CLR Table-Valued Function Example with Full Streaming (STVF)

  • Solomon: OK, that's good. Thanks for the direction on that and I'll let you know when ever I get the chance to pursue this further...

    -- Thanks Again, 🙂

    [font="Times New Roman"]-- RBarryYoung[/font], [font="Times New Roman"] (302)375-0451[/font] blog: MovingSQL.com, Twitter: @RBarryYoung[font="Arial Black"]
    Proactive Performance Solutions, Inc.
    [/font]
    [font="Verdana"] "Performance is our middle name."[/font]

  • I have tried using the yield return method in one of my test projects but I am getting the error below:

    "An error occurred while getting new row from user defined Table Valued Function :

    System.InvalidOperationException: Data access is not allowed in this context. Either the context is a function or method not marked with DataAccessKind.Read or SystemDataAccessKind.Read, is a callback to obtain data from FillRow method of a Table Valued Function, or is a UDT validation method."
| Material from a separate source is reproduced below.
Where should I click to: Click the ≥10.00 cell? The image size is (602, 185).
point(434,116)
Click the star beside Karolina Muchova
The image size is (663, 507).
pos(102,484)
    I have the DataAccessKind.Read property set of the UDF and the SqlConnection is closed before the yield return is called. The SqlConnection is using "Context Connection=true".

    I have read that you cannot use a sqlconnection in the fillrow function in SQL server 2008 but my sqlconnection is used in the UDF and it is closed before the calls to yield return.

    Any ideas?

    Regards

    Per

  • perh (1/4/2010)


    I have tried using the yield return method in one of my test projects but I am getting the error below:

    "An error occurred while getting new row from user defined Table Valued Function :

    System.InvalidOperationException: Data access is not allowed in this context. Either the context is a function or method not marked with DataAccessKind.Read or SystemDataAccessKind.Read, is a callback to obtain data from FillRow method of a Table Valued Function, or is a UDT validation method."

    I have the DataAccessKind.Read property set of the UDF and the SqlConnection is closed before the yield return is called. The SqlConnection is using "Context Connection=true".

    Hello Per. What table are you reading from? Is it a user table or a system table? If a system table is used then you also need to set SystemDataAccessKind. Have you tried this function with the regular, non-yield return syntax? I am not sure that this error relates specifically to yield return. If neither of these help, do you mind attaching the code?

    Take care,

    Solomon...

    SQL#https://SQLsharp.com/ ( SQLCLR library ofover 340 Functions and Procedures)
    Sql Quantum Lifthttps://SqlQuantumLift.com/ ( company )
    Sql Quantum Leaphttps://SqlQuantumLeap.com/ ( blog )
    Info sitesCollations     •     Module Signing     •     SQLCLR

  • Hello Solomon,

    The table where I read data from is in a local database. I tried to add the SystemDataAccessKind.Read as well but with no difference.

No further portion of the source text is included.